Calculator Form
Example Data Table
| Scenario | Sample Mean | Target Mean | Standard Deviation | Sample Size | Tail | Alpha |
|---|---|---|---|---|---|---|
| Training score increase | 54.8 | 50 | 9.5 | 32 | Greater | 0.05 |
| Defect time reduction | 18.4 | 21 | 5.2 | 24 | Less | 0.05 |
| Process gain check | 102.6 | 100 | 7.8 | 40 | Greater | 0.01 |
Formula Used
The calculator uses the one sample t statistic:
t = (x̄ − μ₀) / (s / √n)
Here, x̄ is the sample mean. μ₀ is the hypothesized mean. s is the sample standard deviation. n is the sample size. The degrees of freedom equal n − 1. The p value is found from the t distribution. For a right tailed test, the calculator uses P(T ≥ t). For a left tailed test, it uses P(T ≤ t).

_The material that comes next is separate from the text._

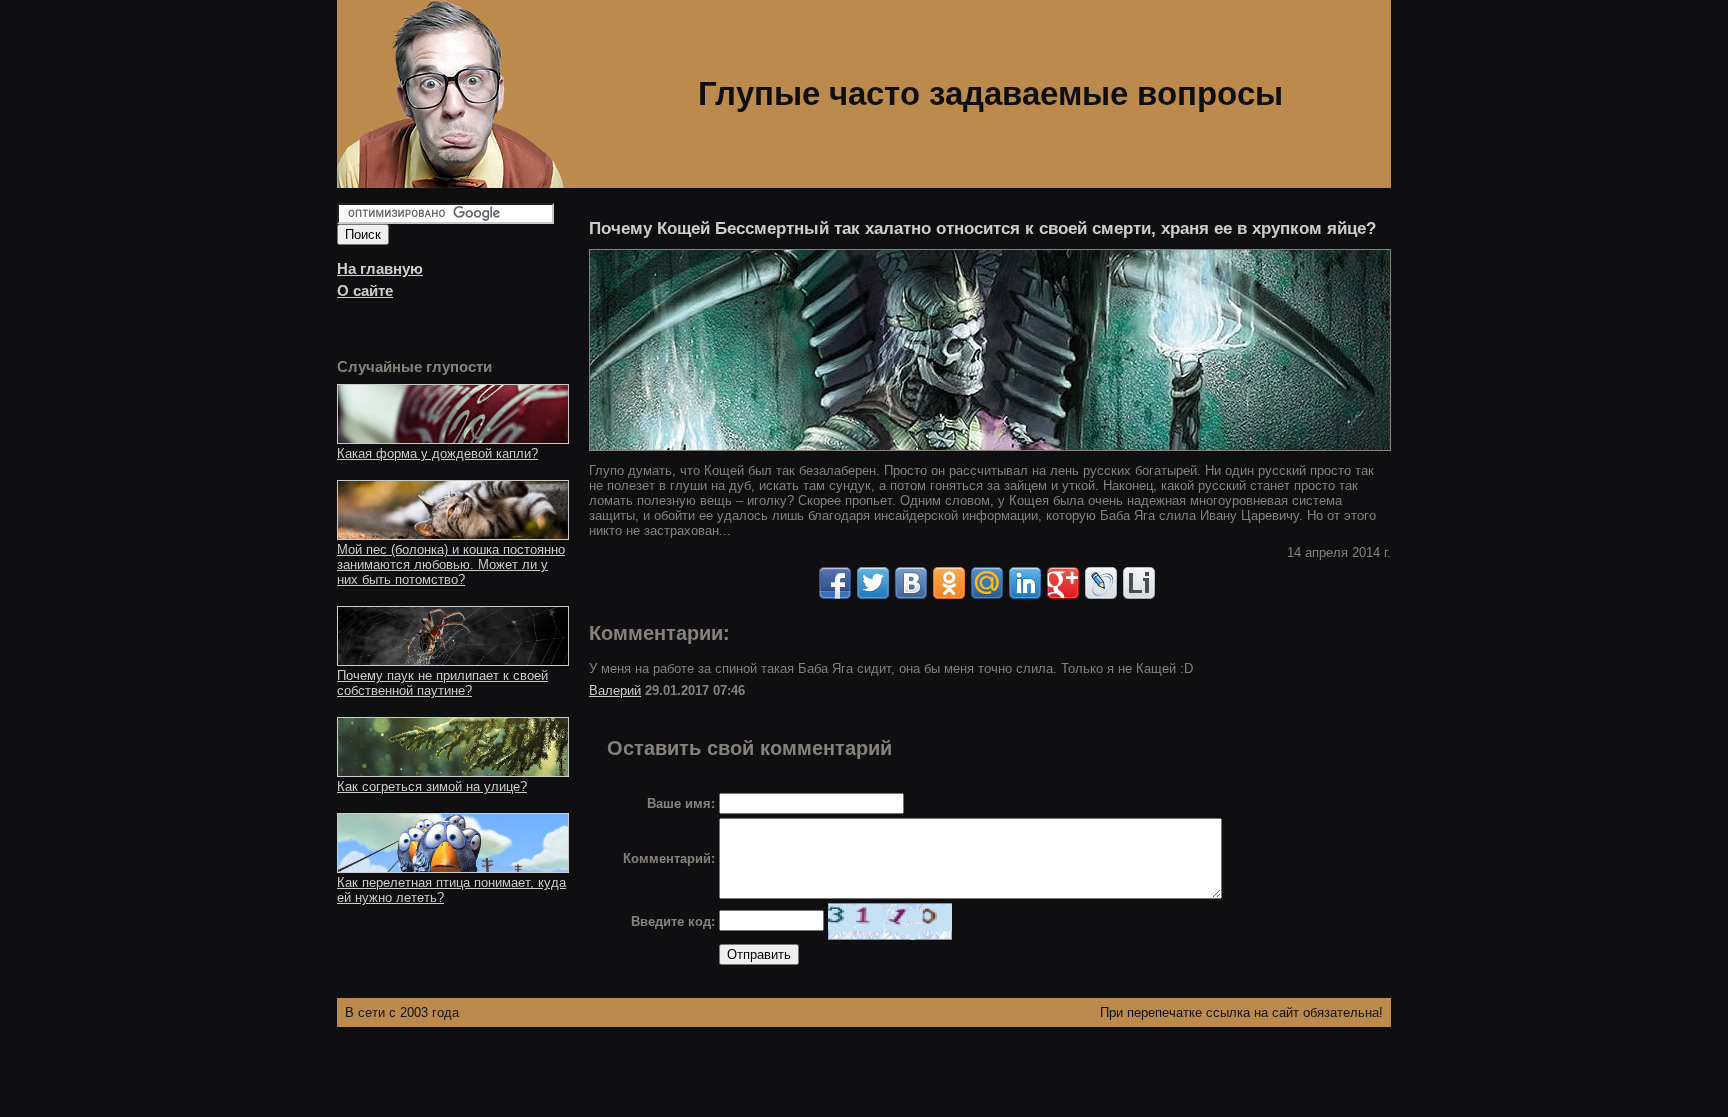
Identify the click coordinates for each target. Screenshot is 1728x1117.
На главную (380, 269)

How to Use This Calculator
Enter the sample mean, target mean, sample standard deviation, and sample size. Choose the alpha level that matches your study plan. Select whether the alternative claim says the population mean is greater or less than the target value. Press Calculate. The result appears above the form and below the header. You can export the result as a CSV file or create a PDF report.
Single Tailed T Test Guide
Purpose
A single tailed t test checks one clear direction. It helps when your question is not simply different. You may want to know whether a mean is greater than a target. You may also want to know whether a mean is lower than a target. This calculator supports both cases. It is useful for quality checks, research summaries, training reviews, and small sample studies.
Inputs
You need four main values. The sample mean describes the center of your observed data. The hypothesized mean is the benchmark. The sample standard deviation shows spread. The sample size shows how much data was collected. The alpha level controls how strict the decision is. A common value is 0.05.
Result Meaning
The t statistic measures distance from the target. It uses standard error, not raw spread. A larger absolute t value gives stronger evidence. The p value shows how unusual the sample result is under the null claim. If the p value is below alpha, the calculator rejects the null hypothesis. This means the sample supports the chosen direction.
Direction Choice
Choose the direction before reviewing the data. Use greater than when your claim expects improvement, increase, or higher performance. Use less than when your claim expects reduction, decrease, or lower time. Do not switch direction after seeing the result. That creates bias and weakens the analysis.
Critical Value
The critical t value is the boundary for the rejection area. In a right tailed test, the t statistic must be above this boundary. In a left tailed test, it must be below the boundary. The calculator also gives degrees of freedom, standard error, confidence interval, and effect size. These extra values make the report easier to explain.
Best Practice
Use this tool with clean data. Check for extreme outliers. Confirm that observations are independent. A t test works best when the sample is reasonably representative. For very skewed data, use caution. For paired data or two groups, select a different test. Always report the tail direction with the p value.
FAQs
What is a single tailed t test?
It is a t test that checks evidence in one direction only. It asks whether a population mean is greater than or less than a target value.
When should I use this calculator?
Use it when you have one sample, a known target mean, a sample standard deviation, and a directional research claim.
What does the p value mean?
The p value shows the chance of getting a result this extreme, assuming the null hypothesis is true.
What is alpha?
Alpha is your chosen significance level. Common choices are 0.05, 0.01, and 0.10.
What is degrees of freedom?
For a one sample t test, degrees of freedom equal sample size minus one.
Can I use this for two groups?
No. This page is for one sample compared with one target mean. Use a two sample t test for two groups.
What does standard error mean?
Standard error estimates how much the sample mean may vary from sample to sample.
Should I choose the tail after seeing results?
No. Choose the test direction before analysis. Changing it later can make the conclusion misleading.